[Data records]
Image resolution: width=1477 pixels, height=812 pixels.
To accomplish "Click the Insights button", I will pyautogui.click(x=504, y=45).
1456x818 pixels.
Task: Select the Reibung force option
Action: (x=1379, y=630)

▶ **Problem**:
All of the entries should be repeated word for word.

▶ **Answer box**:
Image resolution: width=1477 pixels, height=812 pixels.
To accomplish "Click the Insights button", I will pyautogui.click(x=504, y=45).
1456x818 pixels.
Task: Select the Reibung force option
Action: (x=1379, y=630)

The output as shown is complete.